As a general rule, functions never mutate values.

Favor this:

# explicitly assign the parsed JSON to `.message`
.message = parse_json(.message)

Over this:

# mutate `.message` in place
parse_json(.message)

There are exceptions to this rule (such as the del function), but they are limited, and additional exceptions should be well reasoned.

Fallibility

  • A function must be marked as fallible if it can fail in any way.

  • A function should be designed with the goal of making it infallible.

  • A function must not hide fallibility for the sake of pursuing the previous rule.

  • A function implementation may assume it receives the argument type it has defined.

  • parse_* functions should almost always error when used incorrectly.

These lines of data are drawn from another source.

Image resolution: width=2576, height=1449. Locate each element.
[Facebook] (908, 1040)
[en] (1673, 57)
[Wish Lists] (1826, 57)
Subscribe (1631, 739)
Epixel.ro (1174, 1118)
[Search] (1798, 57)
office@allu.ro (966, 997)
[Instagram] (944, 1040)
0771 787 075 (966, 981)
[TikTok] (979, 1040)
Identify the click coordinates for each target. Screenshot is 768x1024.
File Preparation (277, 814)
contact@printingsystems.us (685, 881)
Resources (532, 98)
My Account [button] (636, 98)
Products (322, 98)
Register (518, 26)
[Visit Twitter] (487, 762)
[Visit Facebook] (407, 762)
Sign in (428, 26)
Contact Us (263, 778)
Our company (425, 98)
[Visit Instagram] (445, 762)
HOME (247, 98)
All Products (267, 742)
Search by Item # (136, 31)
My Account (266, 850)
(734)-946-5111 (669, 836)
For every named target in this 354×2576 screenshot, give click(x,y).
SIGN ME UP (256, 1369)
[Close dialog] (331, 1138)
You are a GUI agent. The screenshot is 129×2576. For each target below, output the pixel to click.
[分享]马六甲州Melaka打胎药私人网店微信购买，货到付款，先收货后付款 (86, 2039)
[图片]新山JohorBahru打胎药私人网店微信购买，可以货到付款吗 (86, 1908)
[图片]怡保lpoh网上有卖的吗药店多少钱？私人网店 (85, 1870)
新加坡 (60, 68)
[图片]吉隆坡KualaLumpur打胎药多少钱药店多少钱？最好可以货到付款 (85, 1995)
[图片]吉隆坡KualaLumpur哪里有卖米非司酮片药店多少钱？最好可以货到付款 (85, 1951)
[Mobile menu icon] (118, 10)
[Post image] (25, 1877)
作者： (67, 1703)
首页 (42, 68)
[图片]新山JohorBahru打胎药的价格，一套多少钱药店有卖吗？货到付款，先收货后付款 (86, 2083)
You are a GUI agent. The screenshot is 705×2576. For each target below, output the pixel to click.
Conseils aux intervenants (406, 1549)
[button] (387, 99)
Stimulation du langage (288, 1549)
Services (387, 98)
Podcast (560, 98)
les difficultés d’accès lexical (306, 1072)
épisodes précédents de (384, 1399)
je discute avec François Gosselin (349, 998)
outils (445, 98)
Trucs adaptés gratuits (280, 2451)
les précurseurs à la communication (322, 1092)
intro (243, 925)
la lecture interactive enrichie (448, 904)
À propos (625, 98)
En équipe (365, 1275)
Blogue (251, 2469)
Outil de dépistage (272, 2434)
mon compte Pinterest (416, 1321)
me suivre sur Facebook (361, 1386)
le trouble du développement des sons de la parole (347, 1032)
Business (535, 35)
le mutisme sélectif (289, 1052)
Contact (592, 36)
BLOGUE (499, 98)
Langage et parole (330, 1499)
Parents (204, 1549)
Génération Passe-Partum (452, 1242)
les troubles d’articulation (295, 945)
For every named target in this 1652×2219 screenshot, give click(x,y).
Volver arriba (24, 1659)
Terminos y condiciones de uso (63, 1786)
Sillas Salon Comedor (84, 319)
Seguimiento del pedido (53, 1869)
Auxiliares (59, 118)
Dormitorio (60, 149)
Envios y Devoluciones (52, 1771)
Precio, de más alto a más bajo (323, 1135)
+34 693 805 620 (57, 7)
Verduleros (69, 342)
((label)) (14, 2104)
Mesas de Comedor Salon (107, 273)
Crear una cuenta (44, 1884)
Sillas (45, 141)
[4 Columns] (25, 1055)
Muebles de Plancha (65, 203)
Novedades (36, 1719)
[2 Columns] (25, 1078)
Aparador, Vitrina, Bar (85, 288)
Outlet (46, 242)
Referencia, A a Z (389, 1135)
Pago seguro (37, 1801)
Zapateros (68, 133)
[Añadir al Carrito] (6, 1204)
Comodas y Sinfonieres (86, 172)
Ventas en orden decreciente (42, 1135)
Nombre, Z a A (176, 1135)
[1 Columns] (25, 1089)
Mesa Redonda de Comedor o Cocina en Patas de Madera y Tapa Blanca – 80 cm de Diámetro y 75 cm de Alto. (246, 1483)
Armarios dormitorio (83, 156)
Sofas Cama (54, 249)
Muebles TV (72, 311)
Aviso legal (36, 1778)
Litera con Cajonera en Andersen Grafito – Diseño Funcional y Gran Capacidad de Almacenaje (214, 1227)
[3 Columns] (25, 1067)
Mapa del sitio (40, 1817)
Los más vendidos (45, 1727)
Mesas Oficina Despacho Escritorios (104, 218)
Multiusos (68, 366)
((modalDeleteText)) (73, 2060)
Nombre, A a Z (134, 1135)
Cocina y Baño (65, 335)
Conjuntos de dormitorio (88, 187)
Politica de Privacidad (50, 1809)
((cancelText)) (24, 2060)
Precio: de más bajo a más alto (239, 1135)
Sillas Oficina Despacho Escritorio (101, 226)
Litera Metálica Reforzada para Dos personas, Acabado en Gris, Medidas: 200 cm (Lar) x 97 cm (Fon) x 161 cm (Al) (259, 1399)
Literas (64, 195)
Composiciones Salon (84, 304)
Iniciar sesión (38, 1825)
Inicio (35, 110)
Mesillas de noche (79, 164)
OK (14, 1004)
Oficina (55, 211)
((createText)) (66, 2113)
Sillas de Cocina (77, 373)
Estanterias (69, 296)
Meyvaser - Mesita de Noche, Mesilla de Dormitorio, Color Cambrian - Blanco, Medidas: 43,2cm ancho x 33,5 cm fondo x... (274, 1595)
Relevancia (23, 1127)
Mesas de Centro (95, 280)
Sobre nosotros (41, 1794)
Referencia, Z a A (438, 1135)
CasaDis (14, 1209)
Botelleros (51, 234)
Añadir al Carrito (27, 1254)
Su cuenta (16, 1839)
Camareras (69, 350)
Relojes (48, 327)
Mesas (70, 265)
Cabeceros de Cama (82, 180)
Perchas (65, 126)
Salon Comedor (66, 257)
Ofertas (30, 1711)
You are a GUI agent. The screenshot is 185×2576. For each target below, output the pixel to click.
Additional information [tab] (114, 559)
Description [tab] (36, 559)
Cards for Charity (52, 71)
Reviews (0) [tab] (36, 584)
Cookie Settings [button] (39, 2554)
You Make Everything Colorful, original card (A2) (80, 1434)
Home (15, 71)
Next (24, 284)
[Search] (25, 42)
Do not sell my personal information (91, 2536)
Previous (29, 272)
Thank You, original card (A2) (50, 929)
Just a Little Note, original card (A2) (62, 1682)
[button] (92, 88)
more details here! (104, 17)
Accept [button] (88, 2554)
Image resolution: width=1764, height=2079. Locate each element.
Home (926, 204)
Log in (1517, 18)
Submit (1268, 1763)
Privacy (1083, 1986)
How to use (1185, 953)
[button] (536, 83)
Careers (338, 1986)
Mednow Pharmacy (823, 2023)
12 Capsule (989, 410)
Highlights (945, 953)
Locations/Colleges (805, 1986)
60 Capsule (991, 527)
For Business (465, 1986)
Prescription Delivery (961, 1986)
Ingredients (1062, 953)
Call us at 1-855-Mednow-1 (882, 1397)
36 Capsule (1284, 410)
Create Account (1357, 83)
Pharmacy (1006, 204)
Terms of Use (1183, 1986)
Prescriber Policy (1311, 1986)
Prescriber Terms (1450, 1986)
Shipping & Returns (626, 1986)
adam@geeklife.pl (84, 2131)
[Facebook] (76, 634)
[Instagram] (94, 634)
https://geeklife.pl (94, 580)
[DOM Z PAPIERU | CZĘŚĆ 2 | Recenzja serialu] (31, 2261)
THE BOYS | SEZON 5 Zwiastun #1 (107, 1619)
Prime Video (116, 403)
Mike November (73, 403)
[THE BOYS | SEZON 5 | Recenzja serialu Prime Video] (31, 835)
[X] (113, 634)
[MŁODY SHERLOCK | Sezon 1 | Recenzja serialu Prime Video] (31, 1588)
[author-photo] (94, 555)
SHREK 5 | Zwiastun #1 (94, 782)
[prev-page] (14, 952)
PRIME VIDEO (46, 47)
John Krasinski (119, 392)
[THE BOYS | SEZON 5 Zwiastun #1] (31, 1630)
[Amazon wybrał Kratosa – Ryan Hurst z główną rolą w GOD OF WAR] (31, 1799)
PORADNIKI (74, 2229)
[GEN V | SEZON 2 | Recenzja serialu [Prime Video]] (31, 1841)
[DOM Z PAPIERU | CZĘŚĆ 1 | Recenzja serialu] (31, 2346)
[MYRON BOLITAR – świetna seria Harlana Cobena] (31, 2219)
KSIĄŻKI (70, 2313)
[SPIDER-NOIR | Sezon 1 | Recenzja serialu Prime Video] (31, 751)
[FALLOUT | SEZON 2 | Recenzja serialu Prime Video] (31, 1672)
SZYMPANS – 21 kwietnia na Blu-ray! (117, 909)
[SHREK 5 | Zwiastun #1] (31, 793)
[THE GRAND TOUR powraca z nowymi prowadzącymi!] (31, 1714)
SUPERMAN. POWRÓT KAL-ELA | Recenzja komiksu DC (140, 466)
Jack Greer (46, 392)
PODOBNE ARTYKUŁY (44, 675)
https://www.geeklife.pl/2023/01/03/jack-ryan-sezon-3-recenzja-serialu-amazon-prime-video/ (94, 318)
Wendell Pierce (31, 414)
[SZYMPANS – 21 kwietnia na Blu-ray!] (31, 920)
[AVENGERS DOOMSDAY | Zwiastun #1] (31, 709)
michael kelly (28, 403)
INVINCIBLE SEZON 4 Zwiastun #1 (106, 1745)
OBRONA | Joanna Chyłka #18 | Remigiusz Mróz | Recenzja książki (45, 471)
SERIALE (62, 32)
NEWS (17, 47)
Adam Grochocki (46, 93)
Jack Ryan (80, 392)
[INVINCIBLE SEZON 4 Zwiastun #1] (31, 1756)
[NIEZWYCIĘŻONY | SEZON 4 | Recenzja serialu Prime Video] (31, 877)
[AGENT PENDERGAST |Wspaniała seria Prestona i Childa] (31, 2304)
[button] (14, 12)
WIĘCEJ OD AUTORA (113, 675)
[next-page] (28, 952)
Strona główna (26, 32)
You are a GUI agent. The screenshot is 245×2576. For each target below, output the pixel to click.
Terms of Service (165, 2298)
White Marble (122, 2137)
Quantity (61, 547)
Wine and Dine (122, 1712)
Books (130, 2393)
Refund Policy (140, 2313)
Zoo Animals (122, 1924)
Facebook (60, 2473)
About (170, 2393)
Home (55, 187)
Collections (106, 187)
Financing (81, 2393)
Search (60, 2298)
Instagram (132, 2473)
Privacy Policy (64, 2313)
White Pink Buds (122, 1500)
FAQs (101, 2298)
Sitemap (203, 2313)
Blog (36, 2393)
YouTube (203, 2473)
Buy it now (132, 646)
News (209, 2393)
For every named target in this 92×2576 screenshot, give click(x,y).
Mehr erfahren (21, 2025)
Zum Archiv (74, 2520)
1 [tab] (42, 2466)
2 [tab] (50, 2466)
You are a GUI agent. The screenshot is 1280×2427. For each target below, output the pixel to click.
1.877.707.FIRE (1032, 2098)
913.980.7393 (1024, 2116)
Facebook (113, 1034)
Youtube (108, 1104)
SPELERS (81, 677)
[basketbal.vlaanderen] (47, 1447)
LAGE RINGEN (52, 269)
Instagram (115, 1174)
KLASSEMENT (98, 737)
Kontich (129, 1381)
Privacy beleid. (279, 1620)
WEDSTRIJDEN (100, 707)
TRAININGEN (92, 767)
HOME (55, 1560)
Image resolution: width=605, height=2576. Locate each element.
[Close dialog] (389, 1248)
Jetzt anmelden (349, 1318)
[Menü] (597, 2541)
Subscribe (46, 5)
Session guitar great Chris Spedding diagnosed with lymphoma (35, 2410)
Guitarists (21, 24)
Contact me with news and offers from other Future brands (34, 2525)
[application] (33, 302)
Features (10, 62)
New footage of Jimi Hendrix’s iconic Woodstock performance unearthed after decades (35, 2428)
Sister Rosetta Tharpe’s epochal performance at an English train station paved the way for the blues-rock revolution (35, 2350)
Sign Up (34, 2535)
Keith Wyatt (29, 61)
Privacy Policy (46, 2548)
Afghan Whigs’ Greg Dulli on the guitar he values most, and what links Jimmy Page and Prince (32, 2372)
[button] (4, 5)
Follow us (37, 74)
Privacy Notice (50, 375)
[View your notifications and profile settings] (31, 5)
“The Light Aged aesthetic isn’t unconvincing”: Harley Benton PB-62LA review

  • get_* functions should fail when it can't find a single result to return.

  • to_* functions must never fail.

Signatures

  • Functions can have zero or more parameters (e.g. now() and assert(true)).

  • Argument naming follows the same conventions as function naming.

  • For one or more parameters, the first parameter must be the "value" the function is acting on (e.g. parse_regex(value: <string>, pattern: <regex>)).

  • The first parameter must therefore almost always be named value.

  • The exception to this is when you're dealing with an actual VRL path (e.g. del(path)) or in special cases such as assert.

Patterns

The following is a list of patterns we've experienced while writing and using VRL. This section of the document is intended to be updated frequently with new insights.

These insights are meant to guide future design decisions, and shape our thinking of the language as it matures and we learn more about its strengths and weaknesses from our users.

Error Chaining

Observability data can be structured in unexpected ways. A common pattern is to try to decode the data in one way, only to try a different decoder if the first one failed.

This pattern uses [function calls][] and [error coalescing][] to achieve its goal:

data = parse_json(.message) ??
       parse_nginx_log(.message) ??
       parse_apache_log(.message) ??